### [EXERCISE REQUIREMENTS]
1. In the ATmega4809 debugging text, what hardware does the writer use with Bloom?
2. Write out everything in the ATmega4809 debugging text from "A GDB debug" down to "ATmega4809’s UPDI interface.".
3. Continue the ATmega4809 debugging text from its last sentence.

### [SUPPLIED PASSAGE]

☆ ☆ ☆

Support for the ATmega4809 is absolutely woeful anywhere outside Microchip’s own Microchip Studio toolchain. Debuggers don’t support it, simulators won’t simulate it, basically all the tooling you might expect to work if you’ve programmed any of the more common AVR chips will be busted.

This is a real shame. The ‘4809 is a really nice chip, capable, lots of flash storage, and in a nice form factor for hobbyists - especially when packaged up as the Arduino Nano Every. It feels like Microchip really don’t want anyone to develop for it, though…

One of the biggest problems is finding any working toolchain for debugging. I’m on holiday at the moment, so I’m just going to cut to the chase - I’ve found this set of tools to work, maybe you will too.

A Working Debugger Interface

Long story short: Bloom! Bloom is a relatively new open-source project from Nav - and, it actually works with the ‘4809!:

The Bloom insight window during an ATmega4809 debug session

Bloom exposes a GDB remote target, so once it is up and running with your hardware in-circuit emulator/debugging host, you can connect GDB up as with any other remote host:

A GDB debug session (in CLion) connected to Bloom

The Hardware

The hardware which I am using, and which works well with Bloom, is Microchip’s own Atmel-ICE, a relatively inexpensive piece of kit that you can use to hook up to any ATmega device with a JTAG, debugWire, or UPDI interface. Critically, that includes our ATmega4809’s UPDI interface.

☆ ☆ ☆

### [DATA EXCERPT]
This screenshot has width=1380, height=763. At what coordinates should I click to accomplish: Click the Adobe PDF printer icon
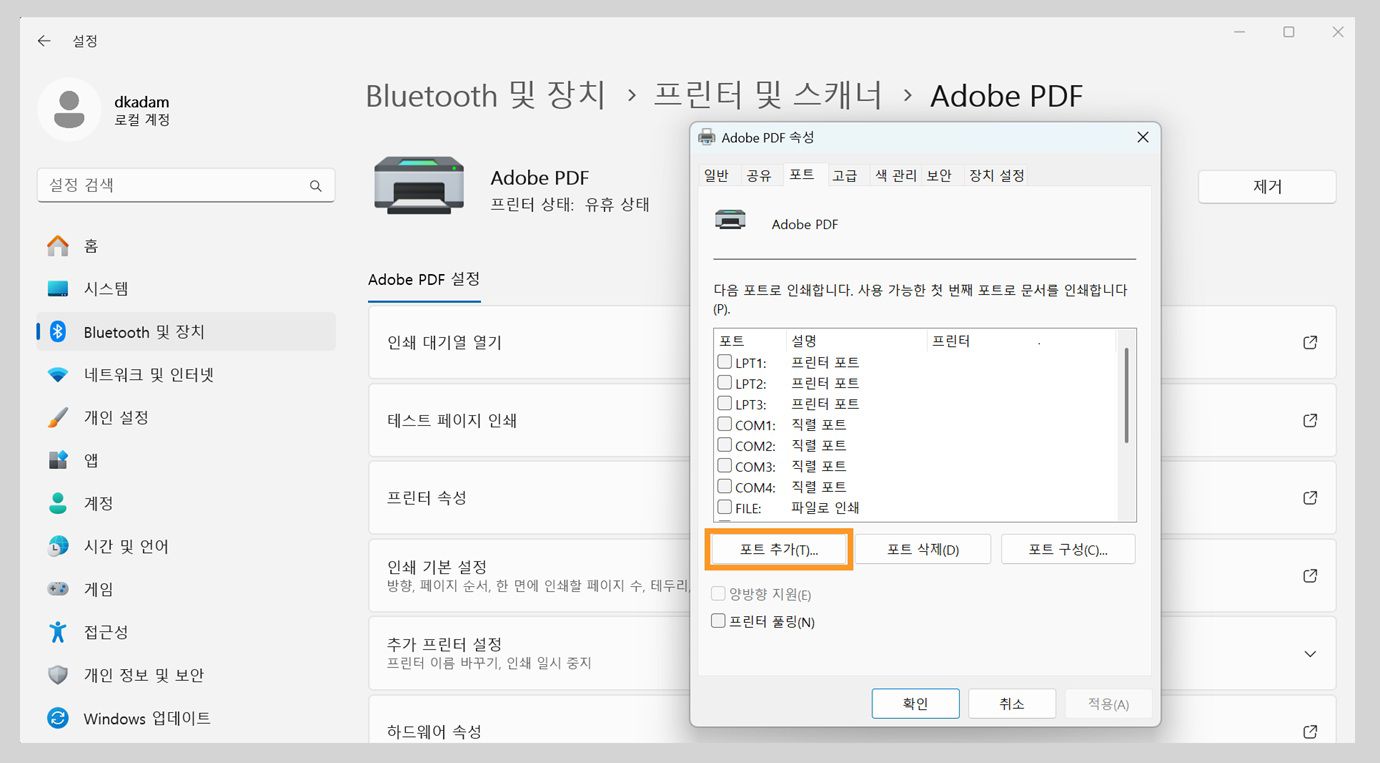pyautogui.click(x=418, y=185)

☆ ☆ ☆

### [ANSWERS FOR THE TASKS]
1. Microchip's Atmel-ICE.

2.
A GDB debug session (in CLion) connected to Bloom

The Hardware

The hardware which I am using, and which works well with Bloom, is Microchip’s own Atmel-ICE, a relatively inexpensive piece of kit that you can use to hook up to any ATmega device with a JTAG, debugWire, or UPDI interface. Critically, that includes our ATmega4809’s UPDI interface.

3.
You should be able to hook the Atmel-ICE up to any hardware board that exposes the UPDI pin of the ‘4809. Unfortunately, that does not include the Arduino Nano Every (because why would life be that simple?) Actually, in theory you can get to it via the pogo pads on the bottom of the board, but I’ve not actually tried that yet… Rather, I’m using the Microchip ATmega4809 Xplained Pro evaluation board, which helpfully exposes the UPDI port on a header that will plug straight into your Atmel-ICE.

Programming the ATmega4809

Of course, you will need to be able to program your chip. The Atmel-ICE can also be used to do this, although you’ll need the avrdude tool to do so. Fortunately, avrdude is one of those rare tools that can understand the ‘4809 and also its UPDI programming interface - you just need to ensure you specify the part (-p) and programming interface (-c) on the commandline:

avrdude -patmega4809 -catmelice_updi

Update: Which client GDB should I use?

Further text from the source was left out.